[Information supplied]
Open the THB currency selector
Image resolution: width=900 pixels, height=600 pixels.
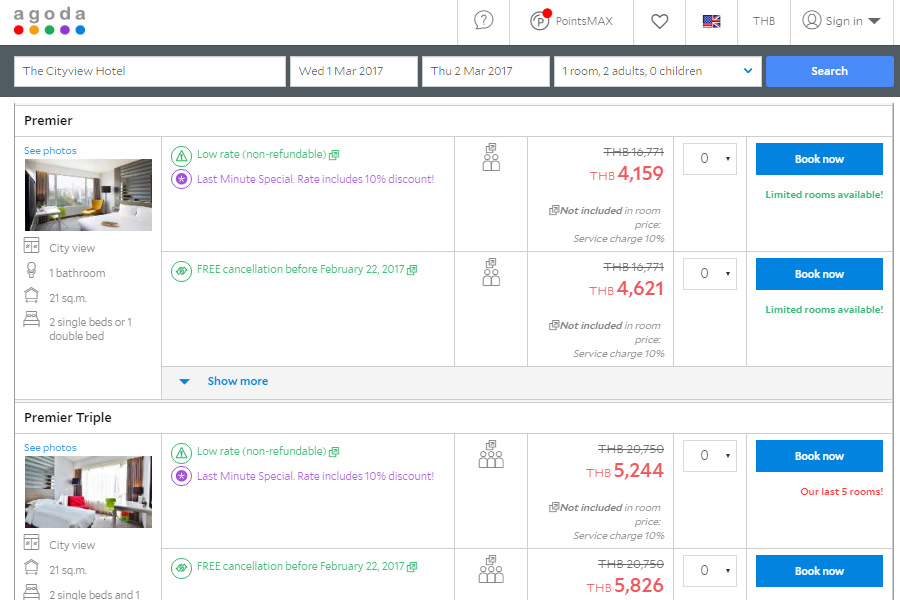[763, 21]
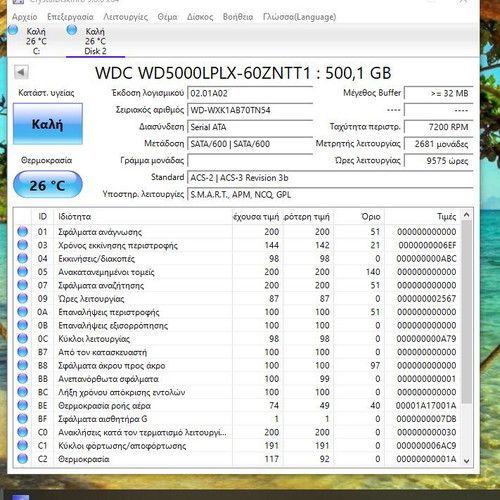Click blue status dot of attribute 05
The image size is (500, 500).
23,272
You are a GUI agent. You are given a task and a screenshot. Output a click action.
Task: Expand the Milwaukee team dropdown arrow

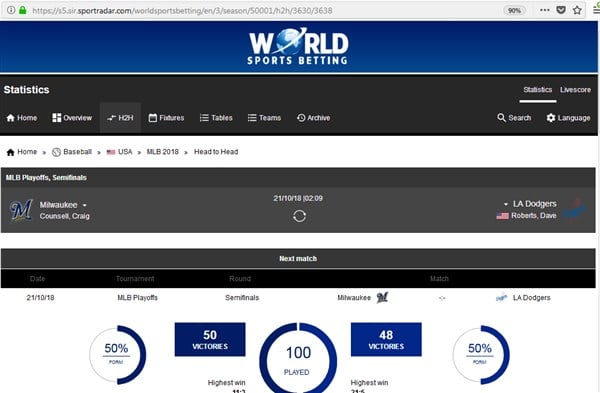click(x=85, y=205)
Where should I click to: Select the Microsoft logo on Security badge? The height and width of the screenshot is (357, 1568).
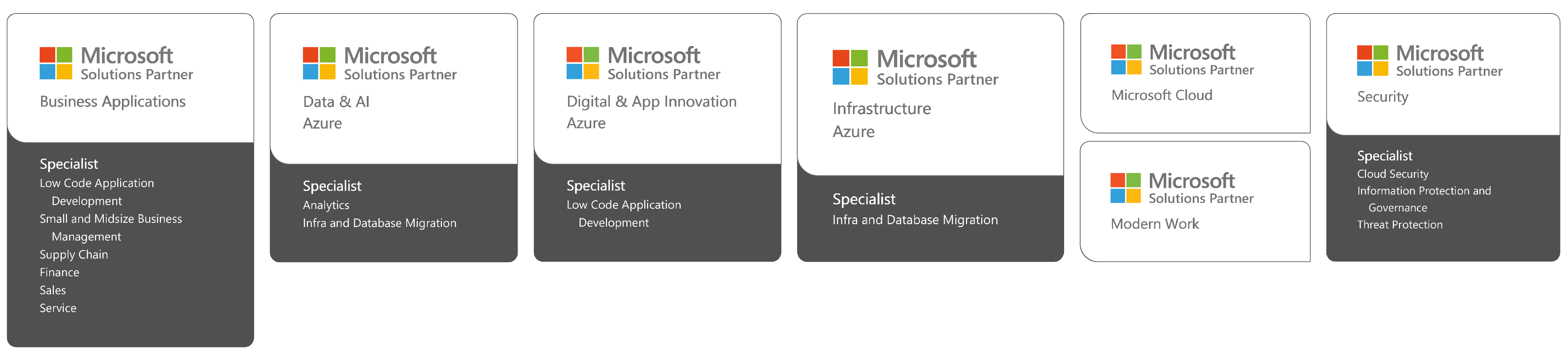[1372, 61]
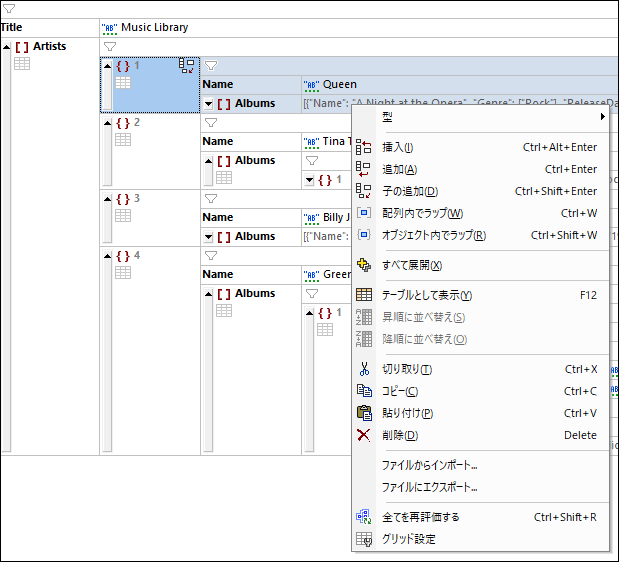Collapse the Artists array node
619x562 pixels.
(7, 47)
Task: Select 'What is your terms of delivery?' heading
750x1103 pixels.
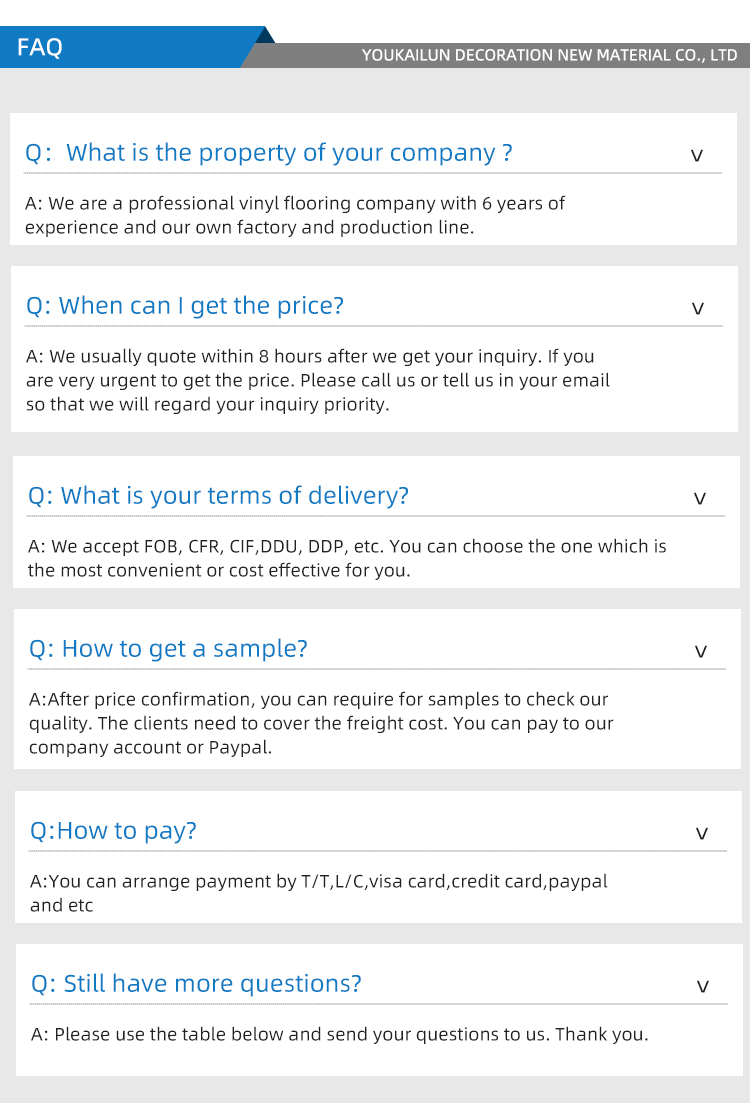Action: [219, 496]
[/Information supplied]
◆ **Your instructions**
Repeat the material exactly. Any picture in it should be dropped.

◆ **Answer to the problem**
Open the THB currency selector
Image resolution: width=900 pixels, height=600 pixels.
[763, 21]
Click blue status dot of attribute 05
The image size is (500, 500).
23,272
You are a GUI agent. You are given a task and a screenshot. Output a click action.
Task: Expand the Milwaukee team dropdown arrow

click(x=85, y=205)
Where should I click to: Select the Microsoft logo on Security badge? The height and width of the screenshot is (357, 1568).
[1372, 61]
Collapse the Artists array node
619x562 pixels.
(7, 47)
Task: Select 'What is your terms of delivery?' heading
750x1103 pixels.
Action: [219, 496]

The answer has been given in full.